#### Goal of the exercise:
Once the line with "Task: Open the green" is found in the entries below, print it and each following line exactly, stopping after the line with "Task: Open the three-dot More menu on post"; print nothing else.

#### Stored data:
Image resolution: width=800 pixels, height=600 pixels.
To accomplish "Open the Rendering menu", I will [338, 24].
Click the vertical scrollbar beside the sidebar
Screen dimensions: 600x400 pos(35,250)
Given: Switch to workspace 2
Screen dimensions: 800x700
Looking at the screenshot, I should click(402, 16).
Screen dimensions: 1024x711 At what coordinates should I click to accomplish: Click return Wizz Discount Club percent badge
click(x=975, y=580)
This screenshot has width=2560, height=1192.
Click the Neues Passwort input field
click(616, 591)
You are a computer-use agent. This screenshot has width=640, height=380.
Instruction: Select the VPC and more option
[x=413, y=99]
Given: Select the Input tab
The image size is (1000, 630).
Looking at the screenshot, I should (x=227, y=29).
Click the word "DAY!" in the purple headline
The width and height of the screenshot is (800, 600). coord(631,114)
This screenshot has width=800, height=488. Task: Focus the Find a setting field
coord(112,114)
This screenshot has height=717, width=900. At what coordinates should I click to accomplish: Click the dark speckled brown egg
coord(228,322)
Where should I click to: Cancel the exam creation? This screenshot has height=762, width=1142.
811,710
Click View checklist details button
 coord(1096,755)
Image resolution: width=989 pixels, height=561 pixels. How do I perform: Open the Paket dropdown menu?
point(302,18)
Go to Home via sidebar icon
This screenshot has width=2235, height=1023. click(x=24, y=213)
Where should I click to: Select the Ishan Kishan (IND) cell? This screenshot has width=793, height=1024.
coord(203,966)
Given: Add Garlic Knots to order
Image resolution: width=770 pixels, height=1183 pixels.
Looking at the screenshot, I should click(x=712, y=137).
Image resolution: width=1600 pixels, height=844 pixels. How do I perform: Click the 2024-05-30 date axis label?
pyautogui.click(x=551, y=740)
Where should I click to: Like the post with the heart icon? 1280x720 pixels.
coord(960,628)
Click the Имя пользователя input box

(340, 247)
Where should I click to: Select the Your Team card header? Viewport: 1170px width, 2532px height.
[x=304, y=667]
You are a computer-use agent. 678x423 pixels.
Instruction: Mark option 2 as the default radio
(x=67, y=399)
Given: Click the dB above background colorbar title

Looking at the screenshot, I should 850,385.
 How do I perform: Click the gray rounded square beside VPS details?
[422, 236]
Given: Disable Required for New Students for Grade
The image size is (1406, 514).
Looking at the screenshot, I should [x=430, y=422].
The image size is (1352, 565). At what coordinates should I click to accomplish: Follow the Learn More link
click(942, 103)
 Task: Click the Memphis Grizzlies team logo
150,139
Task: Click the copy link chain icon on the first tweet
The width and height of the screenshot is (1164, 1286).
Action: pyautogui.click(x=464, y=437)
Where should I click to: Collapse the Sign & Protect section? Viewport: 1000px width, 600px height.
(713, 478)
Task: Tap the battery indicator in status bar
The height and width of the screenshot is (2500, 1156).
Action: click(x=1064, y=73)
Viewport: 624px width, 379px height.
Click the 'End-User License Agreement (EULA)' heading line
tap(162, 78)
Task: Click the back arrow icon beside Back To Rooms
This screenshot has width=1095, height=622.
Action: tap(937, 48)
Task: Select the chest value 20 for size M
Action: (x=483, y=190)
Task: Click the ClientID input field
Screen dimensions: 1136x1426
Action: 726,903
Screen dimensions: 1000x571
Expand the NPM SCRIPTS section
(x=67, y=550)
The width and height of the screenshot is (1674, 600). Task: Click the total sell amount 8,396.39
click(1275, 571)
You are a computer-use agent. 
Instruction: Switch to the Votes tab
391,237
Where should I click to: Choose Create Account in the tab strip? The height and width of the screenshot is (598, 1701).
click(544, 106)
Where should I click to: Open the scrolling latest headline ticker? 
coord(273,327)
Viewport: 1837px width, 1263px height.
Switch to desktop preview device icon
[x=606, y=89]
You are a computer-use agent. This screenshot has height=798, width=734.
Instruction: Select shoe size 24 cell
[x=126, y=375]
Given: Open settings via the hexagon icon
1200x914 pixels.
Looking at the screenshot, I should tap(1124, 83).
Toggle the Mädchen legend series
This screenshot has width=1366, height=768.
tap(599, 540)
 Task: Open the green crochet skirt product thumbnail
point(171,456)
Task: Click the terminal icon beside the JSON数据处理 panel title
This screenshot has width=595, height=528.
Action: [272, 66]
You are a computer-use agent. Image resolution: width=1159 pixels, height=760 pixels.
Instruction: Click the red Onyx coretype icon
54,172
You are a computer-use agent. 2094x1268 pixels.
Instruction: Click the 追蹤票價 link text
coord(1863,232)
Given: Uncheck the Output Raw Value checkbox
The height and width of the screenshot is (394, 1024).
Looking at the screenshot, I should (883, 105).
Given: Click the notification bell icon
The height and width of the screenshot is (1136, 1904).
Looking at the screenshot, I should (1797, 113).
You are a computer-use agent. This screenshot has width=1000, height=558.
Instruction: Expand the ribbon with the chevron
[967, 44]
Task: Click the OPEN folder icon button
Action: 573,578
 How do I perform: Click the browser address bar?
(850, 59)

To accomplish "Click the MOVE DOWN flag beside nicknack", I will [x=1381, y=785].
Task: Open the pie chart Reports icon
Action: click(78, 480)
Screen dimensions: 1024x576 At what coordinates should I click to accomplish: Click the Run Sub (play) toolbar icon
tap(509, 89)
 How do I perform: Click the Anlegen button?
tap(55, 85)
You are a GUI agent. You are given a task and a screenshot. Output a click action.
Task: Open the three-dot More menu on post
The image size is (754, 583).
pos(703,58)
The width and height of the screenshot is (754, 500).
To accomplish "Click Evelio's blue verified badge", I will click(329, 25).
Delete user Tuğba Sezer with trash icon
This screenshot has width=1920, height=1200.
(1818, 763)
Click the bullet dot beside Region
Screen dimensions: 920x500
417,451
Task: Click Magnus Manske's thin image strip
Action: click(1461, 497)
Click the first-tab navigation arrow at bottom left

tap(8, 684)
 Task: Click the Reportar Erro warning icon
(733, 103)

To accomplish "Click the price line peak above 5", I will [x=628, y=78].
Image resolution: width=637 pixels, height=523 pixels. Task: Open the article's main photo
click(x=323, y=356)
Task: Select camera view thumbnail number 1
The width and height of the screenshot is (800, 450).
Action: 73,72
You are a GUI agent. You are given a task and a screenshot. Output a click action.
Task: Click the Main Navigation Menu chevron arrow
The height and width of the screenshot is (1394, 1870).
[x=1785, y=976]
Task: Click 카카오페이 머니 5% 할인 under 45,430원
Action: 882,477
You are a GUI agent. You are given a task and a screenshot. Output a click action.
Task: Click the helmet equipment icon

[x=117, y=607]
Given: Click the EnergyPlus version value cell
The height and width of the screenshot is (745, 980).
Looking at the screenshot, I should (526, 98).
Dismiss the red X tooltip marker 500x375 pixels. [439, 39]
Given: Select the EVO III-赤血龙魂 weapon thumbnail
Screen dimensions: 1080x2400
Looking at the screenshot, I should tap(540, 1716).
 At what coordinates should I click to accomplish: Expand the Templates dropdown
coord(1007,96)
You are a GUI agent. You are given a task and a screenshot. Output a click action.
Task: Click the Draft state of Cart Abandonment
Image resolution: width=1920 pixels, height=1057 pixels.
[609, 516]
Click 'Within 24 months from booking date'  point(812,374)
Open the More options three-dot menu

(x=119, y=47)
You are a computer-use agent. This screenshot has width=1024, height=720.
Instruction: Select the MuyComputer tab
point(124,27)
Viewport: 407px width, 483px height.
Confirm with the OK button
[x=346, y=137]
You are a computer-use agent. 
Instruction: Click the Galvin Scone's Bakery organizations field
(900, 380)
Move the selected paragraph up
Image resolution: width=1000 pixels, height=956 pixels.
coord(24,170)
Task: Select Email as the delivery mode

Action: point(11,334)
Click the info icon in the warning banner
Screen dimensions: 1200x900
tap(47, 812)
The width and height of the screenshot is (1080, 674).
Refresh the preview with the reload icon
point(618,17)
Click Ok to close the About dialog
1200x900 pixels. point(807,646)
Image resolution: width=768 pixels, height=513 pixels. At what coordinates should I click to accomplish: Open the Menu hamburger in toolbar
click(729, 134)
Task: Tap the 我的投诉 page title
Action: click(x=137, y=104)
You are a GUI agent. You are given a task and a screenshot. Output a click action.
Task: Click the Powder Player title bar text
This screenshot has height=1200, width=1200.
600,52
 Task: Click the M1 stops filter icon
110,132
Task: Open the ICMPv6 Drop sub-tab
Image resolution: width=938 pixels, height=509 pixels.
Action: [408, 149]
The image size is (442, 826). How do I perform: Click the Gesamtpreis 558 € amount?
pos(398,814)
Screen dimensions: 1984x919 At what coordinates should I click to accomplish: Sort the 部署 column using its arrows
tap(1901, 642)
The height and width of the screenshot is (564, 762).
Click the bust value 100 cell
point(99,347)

#### Solution to this exercise:
 Task: Open the green crochet skirt product thumbnail
point(171,456)
Task: Click the terminal icon beside the JSON数据处理 panel title
This screenshot has width=595, height=528.
Action: [272, 66]
You are a computer-use agent. Image resolution: width=1159 pixels, height=760 pixels.
Instruction: Click the red Onyx coretype icon
54,172
You are a computer-use agent. 2094x1268 pixels.
Instruction: Click the 追蹤票價 link text
coord(1863,232)
Given: Uncheck the Output Raw Value checkbox
The height and width of the screenshot is (394, 1024).
Looking at the screenshot, I should (883, 105).
Given: Click the notification bell icon
The height and width of the screenshot is (1136, 1904).
Looking at the screenshot, I should (1797, 113).
You are a computer-use agent. This screenshot has width=1000, height=558.
Instruction: Expand the ribbon with the chevron
[967, 44]
Task: Click the OPEN folder icon button
Action: 573,578
 How do I perform: Click the browser address bar?
(850, 59)

To accomplish "Click the MOVE DOWN flag beside nicknack", I will [x=1381, y=785].
Task: Open the pie chart Reports icon
Action: click(78, 480)
Screen dimensions: 1024x576 At what coordinates should I click to accomplish: Click the Run Sub (play) toolbar icon
tap(509, 89)
 How do I perform: Click the Anlegen button?
tap(55, 85)
You are a GUI agent. You are given a task and a screenshot. Output a click action.
Task: Open the three-dot More menu on post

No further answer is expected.